Collected data
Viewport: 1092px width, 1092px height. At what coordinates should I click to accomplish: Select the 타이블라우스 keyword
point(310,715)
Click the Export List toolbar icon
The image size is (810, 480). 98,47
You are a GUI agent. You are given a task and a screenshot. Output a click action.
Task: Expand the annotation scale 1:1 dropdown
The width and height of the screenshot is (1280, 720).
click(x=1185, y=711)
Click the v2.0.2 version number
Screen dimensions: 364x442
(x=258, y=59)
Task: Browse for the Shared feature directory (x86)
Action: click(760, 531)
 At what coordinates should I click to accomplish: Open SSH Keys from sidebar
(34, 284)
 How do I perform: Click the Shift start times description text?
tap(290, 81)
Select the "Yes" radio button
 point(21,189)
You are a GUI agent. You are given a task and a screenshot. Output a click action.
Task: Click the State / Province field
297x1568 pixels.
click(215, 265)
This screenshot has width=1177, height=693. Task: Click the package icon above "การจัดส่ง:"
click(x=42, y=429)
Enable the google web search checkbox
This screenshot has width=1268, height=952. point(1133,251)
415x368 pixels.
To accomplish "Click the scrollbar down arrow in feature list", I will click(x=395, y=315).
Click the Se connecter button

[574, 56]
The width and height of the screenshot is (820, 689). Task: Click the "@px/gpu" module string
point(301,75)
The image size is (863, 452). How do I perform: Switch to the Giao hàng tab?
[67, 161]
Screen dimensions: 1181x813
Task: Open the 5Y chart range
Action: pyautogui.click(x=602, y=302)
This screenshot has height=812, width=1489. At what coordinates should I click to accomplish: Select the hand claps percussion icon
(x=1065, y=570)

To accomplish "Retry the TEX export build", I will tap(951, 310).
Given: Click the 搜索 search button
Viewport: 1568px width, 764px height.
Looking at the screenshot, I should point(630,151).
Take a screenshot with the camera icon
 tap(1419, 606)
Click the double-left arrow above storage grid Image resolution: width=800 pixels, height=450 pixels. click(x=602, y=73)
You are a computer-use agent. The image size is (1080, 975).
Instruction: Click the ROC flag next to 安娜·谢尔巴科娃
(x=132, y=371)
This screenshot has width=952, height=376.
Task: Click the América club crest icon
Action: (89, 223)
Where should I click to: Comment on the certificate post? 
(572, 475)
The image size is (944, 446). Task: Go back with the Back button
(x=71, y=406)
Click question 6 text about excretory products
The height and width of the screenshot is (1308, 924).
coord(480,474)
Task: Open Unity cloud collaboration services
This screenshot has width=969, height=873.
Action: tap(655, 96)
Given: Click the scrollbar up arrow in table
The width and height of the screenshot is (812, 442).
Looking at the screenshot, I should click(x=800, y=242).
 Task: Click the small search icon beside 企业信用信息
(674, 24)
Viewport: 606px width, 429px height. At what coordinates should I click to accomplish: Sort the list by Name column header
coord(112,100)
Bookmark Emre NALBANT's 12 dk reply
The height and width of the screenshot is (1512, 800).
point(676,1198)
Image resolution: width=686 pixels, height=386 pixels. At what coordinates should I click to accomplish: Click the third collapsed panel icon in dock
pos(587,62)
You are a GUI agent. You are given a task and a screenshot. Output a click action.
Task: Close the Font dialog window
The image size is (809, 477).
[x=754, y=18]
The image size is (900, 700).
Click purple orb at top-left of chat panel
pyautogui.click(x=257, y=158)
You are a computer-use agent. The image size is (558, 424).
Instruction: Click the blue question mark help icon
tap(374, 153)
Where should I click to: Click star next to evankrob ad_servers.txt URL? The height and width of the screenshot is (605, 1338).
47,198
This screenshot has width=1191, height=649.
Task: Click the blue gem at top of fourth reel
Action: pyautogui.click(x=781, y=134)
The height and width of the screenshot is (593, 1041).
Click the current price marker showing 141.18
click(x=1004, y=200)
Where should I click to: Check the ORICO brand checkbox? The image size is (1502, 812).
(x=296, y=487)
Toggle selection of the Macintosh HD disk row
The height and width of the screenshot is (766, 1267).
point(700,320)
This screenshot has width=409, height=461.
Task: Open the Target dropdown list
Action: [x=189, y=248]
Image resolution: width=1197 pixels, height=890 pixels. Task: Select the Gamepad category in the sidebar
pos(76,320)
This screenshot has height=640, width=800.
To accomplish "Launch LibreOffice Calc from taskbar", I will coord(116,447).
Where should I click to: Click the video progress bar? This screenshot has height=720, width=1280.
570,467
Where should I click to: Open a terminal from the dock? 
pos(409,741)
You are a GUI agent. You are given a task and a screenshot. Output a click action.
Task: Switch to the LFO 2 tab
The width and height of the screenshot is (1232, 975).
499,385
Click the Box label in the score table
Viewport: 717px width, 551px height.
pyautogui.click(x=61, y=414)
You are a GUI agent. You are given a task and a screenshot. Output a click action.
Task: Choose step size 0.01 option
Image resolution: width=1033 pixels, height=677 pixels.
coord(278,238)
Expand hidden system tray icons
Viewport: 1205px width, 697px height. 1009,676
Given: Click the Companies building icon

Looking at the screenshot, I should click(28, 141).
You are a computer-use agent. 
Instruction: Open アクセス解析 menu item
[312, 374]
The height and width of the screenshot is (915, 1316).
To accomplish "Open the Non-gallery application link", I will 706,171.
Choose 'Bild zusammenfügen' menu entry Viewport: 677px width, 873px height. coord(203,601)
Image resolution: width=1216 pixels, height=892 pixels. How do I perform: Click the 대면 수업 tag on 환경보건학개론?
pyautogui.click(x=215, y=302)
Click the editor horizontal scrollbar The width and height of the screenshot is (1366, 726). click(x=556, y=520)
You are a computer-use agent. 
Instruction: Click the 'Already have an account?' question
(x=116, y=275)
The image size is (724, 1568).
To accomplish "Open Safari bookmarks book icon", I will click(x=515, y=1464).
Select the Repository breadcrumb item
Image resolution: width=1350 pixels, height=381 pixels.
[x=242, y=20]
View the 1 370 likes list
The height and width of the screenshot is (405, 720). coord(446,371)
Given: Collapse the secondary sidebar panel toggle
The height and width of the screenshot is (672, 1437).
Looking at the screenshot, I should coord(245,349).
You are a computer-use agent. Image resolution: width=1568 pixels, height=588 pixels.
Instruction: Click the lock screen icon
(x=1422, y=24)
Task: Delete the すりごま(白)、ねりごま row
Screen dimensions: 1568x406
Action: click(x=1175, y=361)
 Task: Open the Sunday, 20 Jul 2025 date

**YOUR INSTRUCTIONS**
Print the data above again, with nothing altered and nothing left out.

**YOUR SOLUTION**
Viewport: 1092px width, 1092px height. At what coordinates should I click to accomplish: Select the 타이블라우스 keyword
point(310,715)
Click the Export List toolbar icon
The image size is (810, 480). 98,47
You are a GUI agent. You are given a task and a screenshot. Output a click action.
Task: Expand the annotation scale 1:1 dropdown
The width and height of the screenshot is (1280, 720).
click(x=1185, y=711)
Click the v2.0.2 version number
Screen dimensions: 364x442
(x=258, y=59)
Task: Browse for the Shared feature directory (x86)
Action: click(760, 531)
 At what coordinates should I click to accomplish: Open SSH Keys from sidebar
(34, 284)
 How do I perform: Click the Shift start times description text?
tap(290, 81)
Select the "Yes" radio button
 point(21,189)
You are a GUI agent. You are given a task and a screenshot. Output a click action.
Task: Click the State / Province field
297x1568 pixels.
click(215, 265)
This screenshot has width=1177, height=693. Task: Click the package icon above "การจัดส่ง:"
click(x=42, y=429)
Enable the google web search checkbox
This screenshot has width=1268, height=952. point(1133,251)
415x368 pixels.
To accomplish "Click the scrollbar down arrow in feature list", I will click(x=395, y=315).
Click the Se connecter button

[574, 56]
The width and height of the screenshot is (820, 689). Task: Click the "@px/gpu" module string
point(301,75)
The image size is (863, 452). How do I perform: Switch to the Giao hàng tab?
[67, 161]
Screen dimensions: 1181x813
Task: Open the 5Y chart range
Action: pyautogui.click(x=602, y=302)
This screenshot has height=812, width=1489. At what coordinates should I click to accomplish: Select the hand claps percussion icon
(x=1065, y=570)

To accomplish "Retry the TEX export build", I will tap(951, 310).
Given: Click the 搜索 search button
Viewport: 1568px width, 764px height.
Looking at the screenshot, I should point(630,151).
Take a screenshot with the camera icon
 tap(1419, 606)
Click the double-left arrow above storage grid Image resolution: width=800 pixels, height=450 pixels. click(x=602, y=73)
You are a computer-use agent. The image size is (1080, 975).
Instruction: Click the ROC flag next to 安娜·谢尔巴科娃
(x=132, y=371)
This screenshot has width=952, height=376.
Task: Click the América club crest icon
Action: (89, 223)
Where should I click to: Comment on the certificate post? 
(572, 475)
The image size is (944, 446). Task: Go back with the Back button
(x=71, y=406)
Click question 6 text about excretory products
The height and width of the screenshot is (1308, 924).
coord(480,474)
Task: Open Unity cloud collaboration services
This screenshot has width=969, height=873.
Action: tap(655, 96)
Given: Click the scrollbar up arrow in table
The width and height of the screenshot is (812, 442).
Looking at the screenshot, I should click(x=800, y=242).
 Task: Click the small search icon beside 企业信用信息
(674, 24)
Viewport: 606px width, 429px height. At what coordinates should I click to accomplish: Sort the list by Name column header
coord(112,100)
Bookmark Emre NALBANT's 12 dk reply
The height and width of the screenshot is (1512, 800).
point(676,1198)
Image resolution: width=686 pixels, height=386 pixels. At what coordinates should I click to accomplish: Click the third collapsed panel icon in dock
pos(587,62)
You are a GUI agent. You are given a task and a screenshot. Output a click action.
Task: Close the Font dialog window
The image size is (809, 477).
[x=754, y=18]
The image size is (900, 700).
Click purple orb at top-left of chat panel
pyautogui.click(x=257, y=158)
You are a computer-use agent. The image size is (558, 424).
Instruction: Click the blue question mark help icon
tap(374, 153)
Where should I click to: Click star next to evankrob ad_servers.txt URL? The height and width of the screenshot is (605, 1338).
47,198
This screenshot has width=1191, height=649.
Task: Click the blue gem at top of fourth reel
Action: pyautogui.click(x=781, y=134)
The height and width of the screenshot is (593, 1041).
Click the current price marker showing 141.18
click(x=1004, y=200)
Where should I click to: Check the ORICO brand checkbox? The image size is (1502, 812).
(x=296, y=487)
Toggle selection of the Macintosh HD disk row
The height and width of the screenshot is (766, 1267).
point(700,320)
This screenshot has width=409, height=461.
Task: Open the Target dropdown list
Action: [x=189, y=248]
Image resolution: width=1197 pixels, height=890 pixels. Task: Select the Gamepad category in the sidebar
pos(76,320)
This screenshot has height=640, width=800.
To accomplish "Launch LibreOffice Calc from taskbar", I will coord(116,447).
Where should I click to: Click the video progress bar? This screenshot has height=720, width=1280.
570,467
Where should I click to: Open a terminal from the dock? 
pos(409,741)
You are a GUI agent. You are given a task and a screenshot. Output a click action.
Task: Switch to the LFO 2 tab
The width and height of the screenshot is (1232, 975).
499,385
Click the Box label in the score table
Viewport: 717px width, 551px height.
pyautogui.click(x=61, y=414)
You are a GUI agent. You are given a task and a screenshot. Output a click action.
Task: Choose step size 0.01 option
Image resolution: width=1033 pixels, height=677 pixels.
coord(278,238)
Expand hidden system tray icons
Viewport: 1205px width, 697px height. 1009,676
Given: Click the Companies building icon

Looking at the screenshot, I should click(28, 141).
You are a computer-use agent. 
Instruction: Open アクセス解析 menu item
[312, 374]
The height and width of the screenshot is (915, 1316).
To accomplish "Open the Non-gallery application link", I will 706,171.
Choose 'Bild zusammenfügen' menu entry Viewport: 677px width, 873px height. coord(203,601)
Image resolution: width=1216 pixels, height=892 pixels. How do I perform: Click the 대면 수업 tag on 환경보건학개론?
pyautogui.click(x=215, y=302)
Click the editor horizontal scrollbar The width and height of the screenshot is (1366, 726). click(x=556, y=520)
You are a computer-use agent. 
Instruction: Click the 'Already have an account?' question
(x=116, y=275)
The image size is (724, 1568).
To accomplish "Open Safari bookmarks book icon", I will click(x=515, y=1464).
Select the Repository breadcrumb item
Image resolution: width=1350 pixels, height=381 pixels.
[x=242, y=20]
View the 1 370 likes list
The height and width of the screenshot is (405, 720). coord(446,371)
Given: Collapse the secondary sidebar panel toggle
The height and width of the screenshot is (672, 1437).
Looking at the screenshot, I should coord(245,349).
You are a computer-use agent. Image resolution: width=1568 pixels, height=588 pixels.
Instruction: Click the lock screen icon
(x=1422, y=24)
Task: Delete the すりごま(白)、ねりごま row
Screen dimensions: 1568x406
Action: click(x=1175, y=361)
 Task: Open the Sunday, 20 Jul 2025 date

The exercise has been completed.